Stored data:

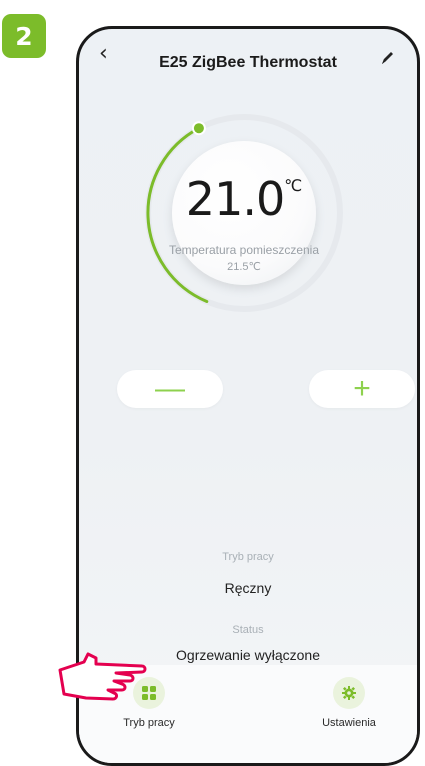 The image size is (425, 766). What do you see at coordinates (388, 58) in the screenshot?
I see `pencil-icon` at bounding box center [388, 58].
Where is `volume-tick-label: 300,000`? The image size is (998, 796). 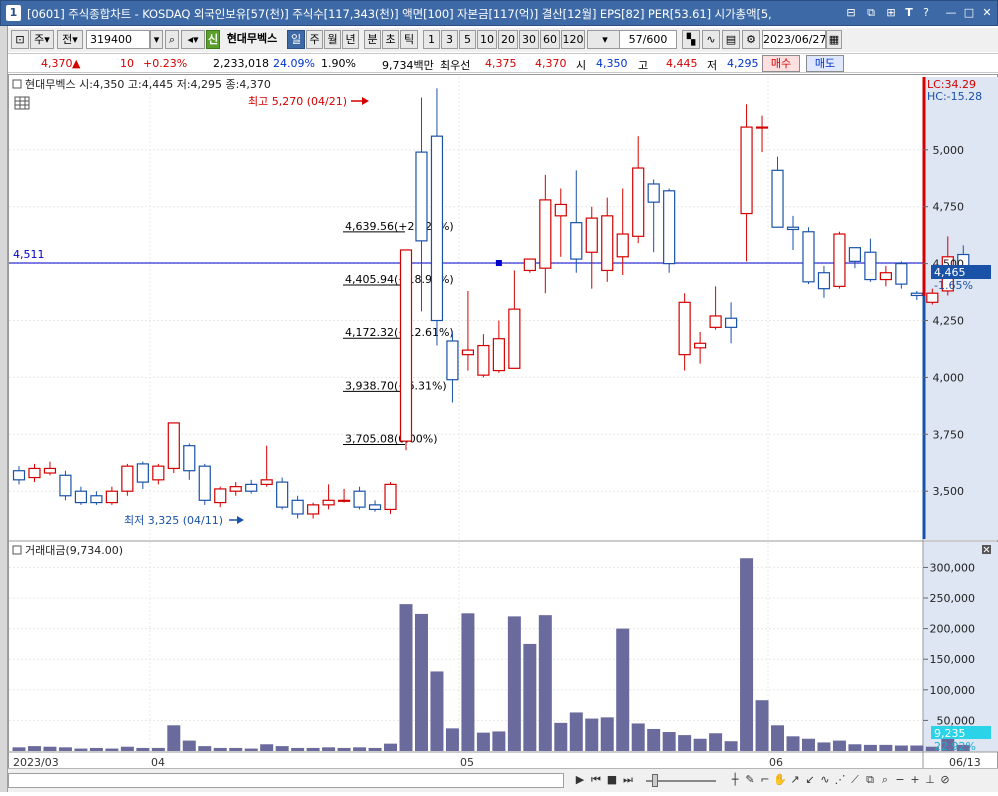
volume-tick-label: 300,000 is located at coordinates (953, 568).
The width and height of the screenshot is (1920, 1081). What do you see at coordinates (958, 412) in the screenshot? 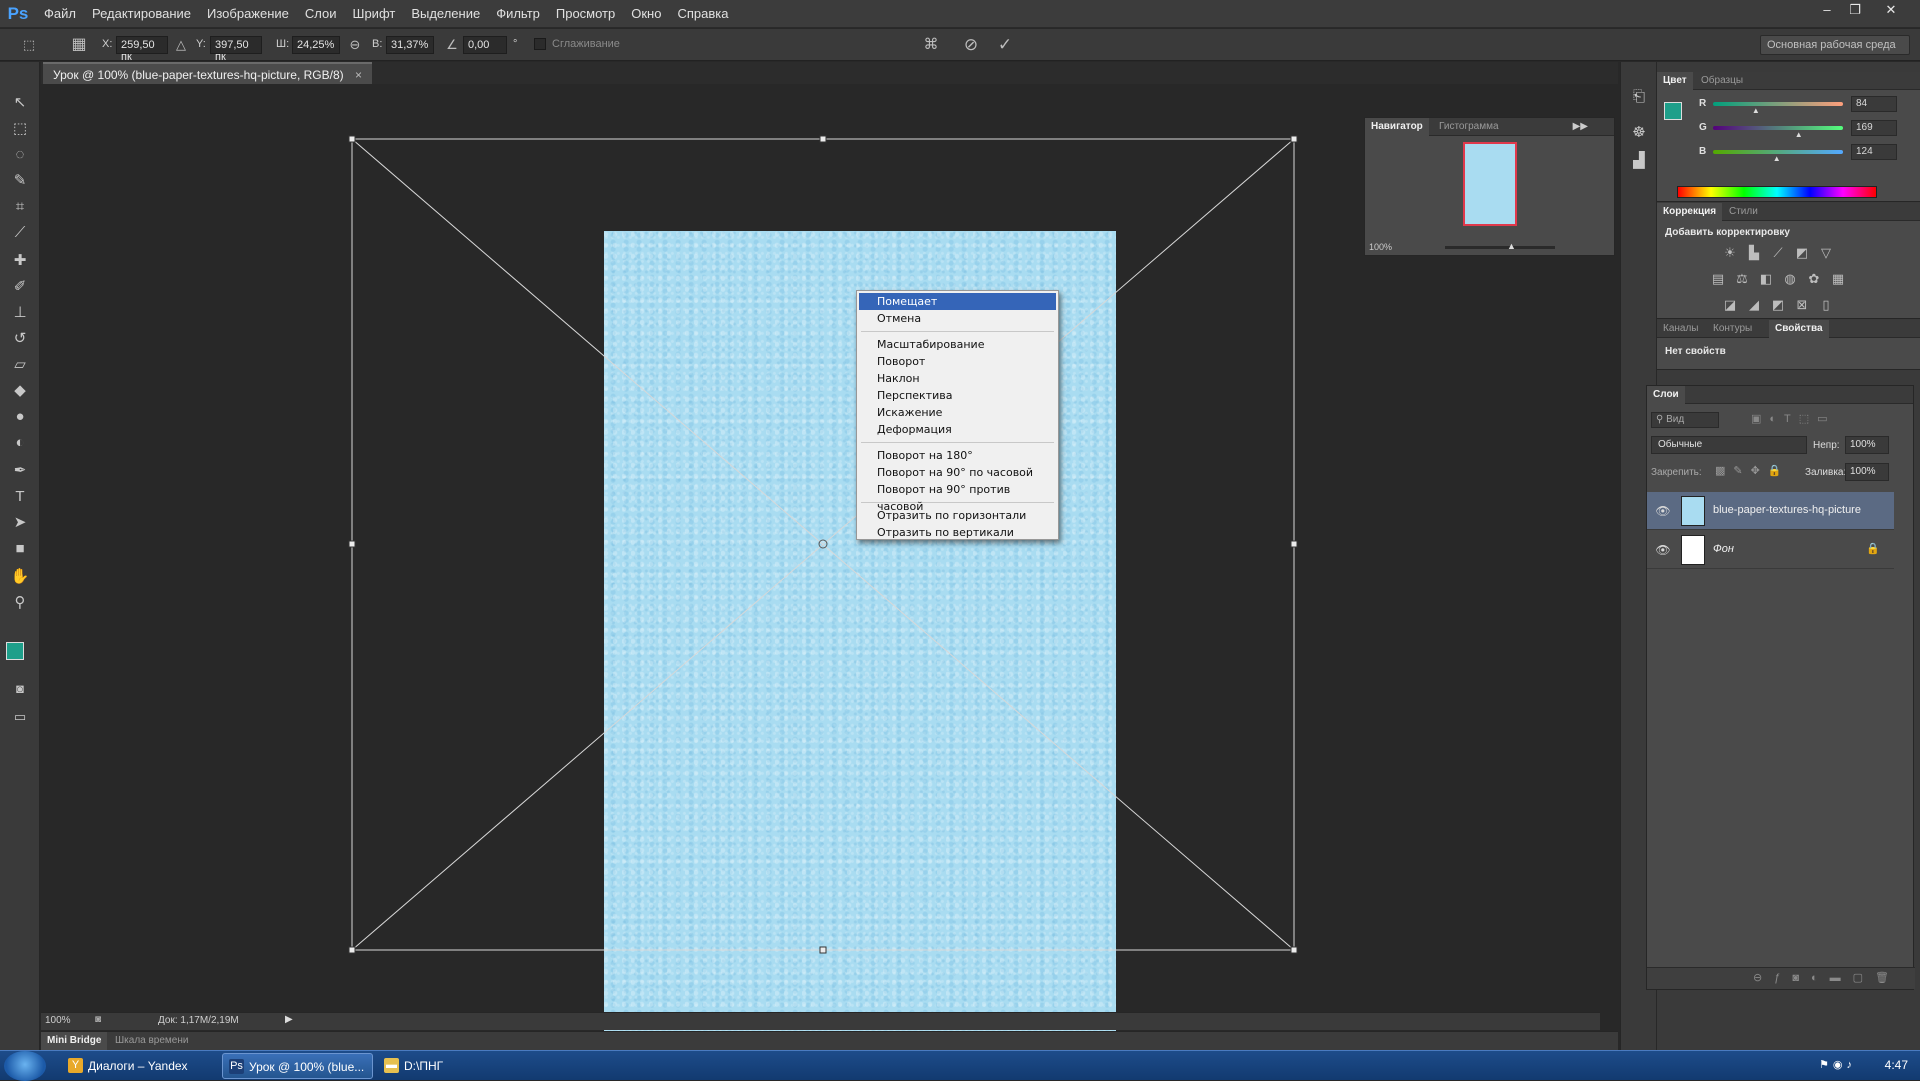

§ Exercise goal:
Rewrite the lines above with "width and height" renamed to "size" and everything else left as is. Omit the pictures.

§ Exercise output:
 The image size is (425, 766). What do you see at coordinates (388, 58) in the screenshot?
I see `pencil-icon` at bounding box center [388, 58].
Where is `volume-tick-label: 300,000`? The image size is (998, 796). 
volume-tick-label: 300,000 is located at coordinates (953, 568).
The size of the screenshot is (1920, 1081). What do you see at coordinates (958, 412) in the screenshot? 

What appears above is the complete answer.